Palm oil company from London, United Kingdom

Equatorial Palm Oil plc (EPO) was a palm oil company from London, United Kingdom. It was listed on the Alternative Investment Market (AIM) of the
London Stock Exchange. Equatorial Palm Oil plc was founded in 2005.
Effective 20 December 2013, KL-Kepong International Ltd, a wholly owned unit of Kuala Lumpur Kepong Berhad acquired 63.181% interest in Equatorial Palm Oil PLC.
Major brands including Kellogg's, Kraft Foods, Nestlé, Unilever, Procter & Gamble, and General Mills have been reported as direct or indirect consumers of KLK palm oil.

==Activity in Liberia==
It has a concession in Grand Bassa, Rivercess and Sinoe Counties in Liberia of 169,000 hectares, including 1000 hectares of plantation land in 2010.
It holds interests in 34,398 hectares of land at Palm Bay area; 54,550 hectares of land at Butaw area; and 80,000 hectares of land in River Cess County.
Hectares of its plantation area in Liberia were set on fire in the course of a land dispute with locals.

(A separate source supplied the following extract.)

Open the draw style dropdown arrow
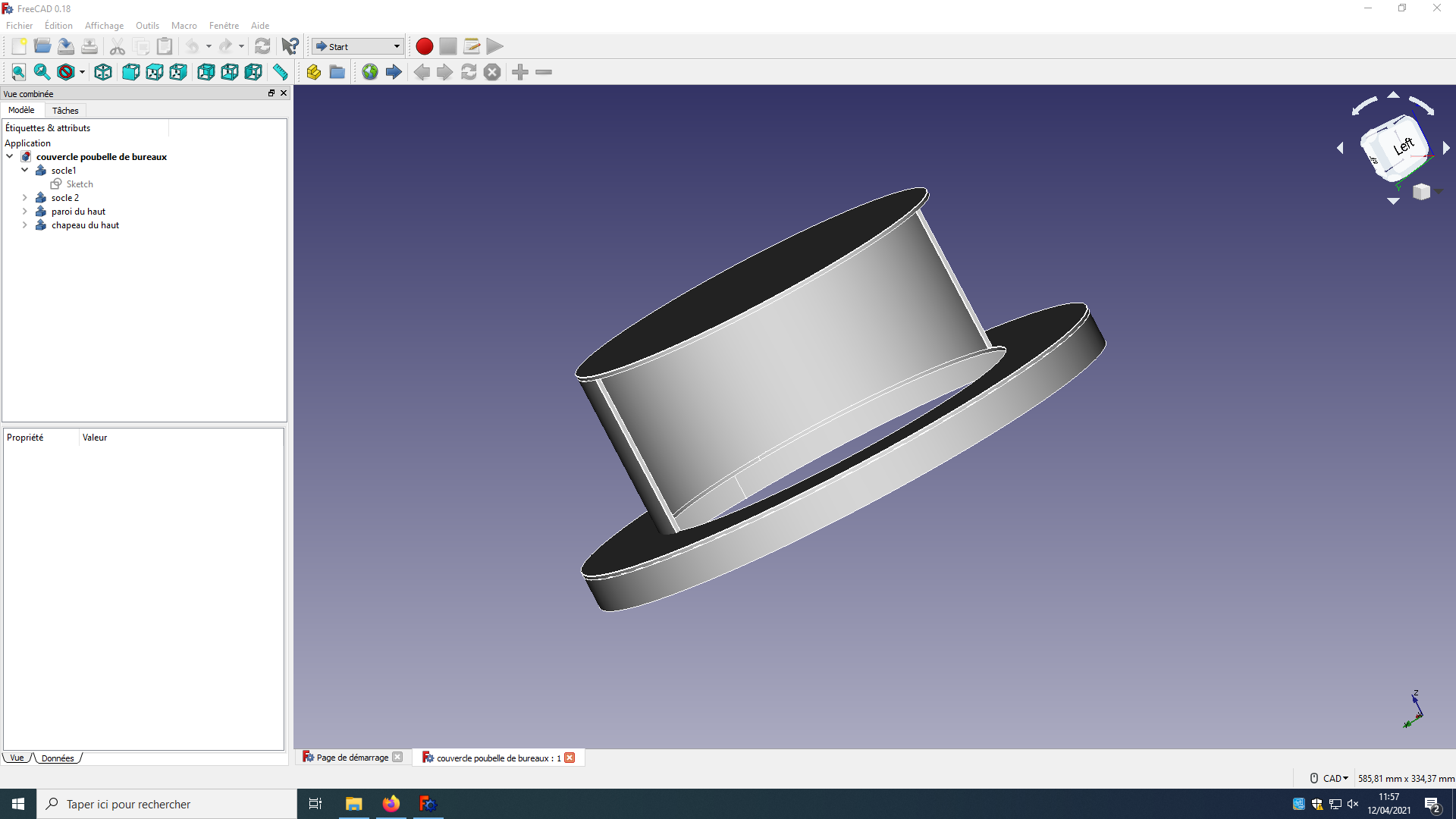Viewport: 1456px width, 819px height. point(82,72)
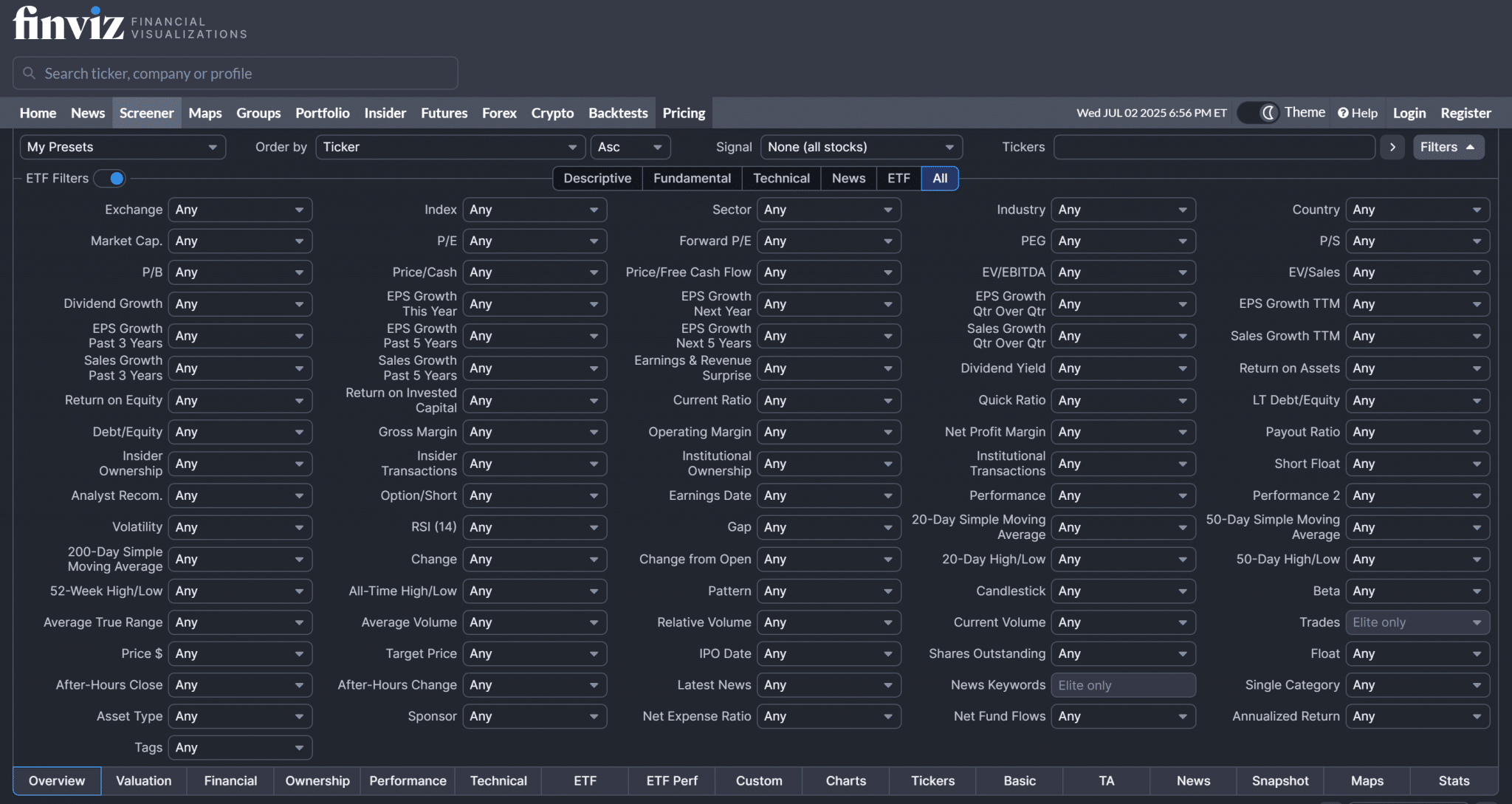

Some locals have accused the company of not putting people originating in the area into top jobs. Residents have often accused the district’s representative, Hon. Robertson Siawaye and others politicians of plotting against them and siding with the company to take away their land. Ellen Johnson Sirleaf said
that they can rest assure that there would be no further expansion by EPO.

EPO is accused of involvement in the arbitrary arrest and assault of Liberian community members who claim that they were resisting EPO's efforts to take their land.

In September 2013, officers from the EPO security team and the Liberian Police reportedly worked together to assault and beat Jogbahn community members who were peacefully protesting the company's operations.

On 11 June 2020, Equatorial Palm Oil plc completed the disposal of its palm oil interests and became an AIM Rule 15 Cash Shell. On 13 January 2021, the AIM Rule 15 Cash Shell Equatorial Palm Oil PLC completed a reverse takeover of Capital Metals Limited and changed its name to Capital Metals PLC. Capital Metals PLC is engaged in the exploration and development of mineral sands resources in Sri Lanka and has no connection with the former palm oil businesses of Equatorial Palm Oil PLC.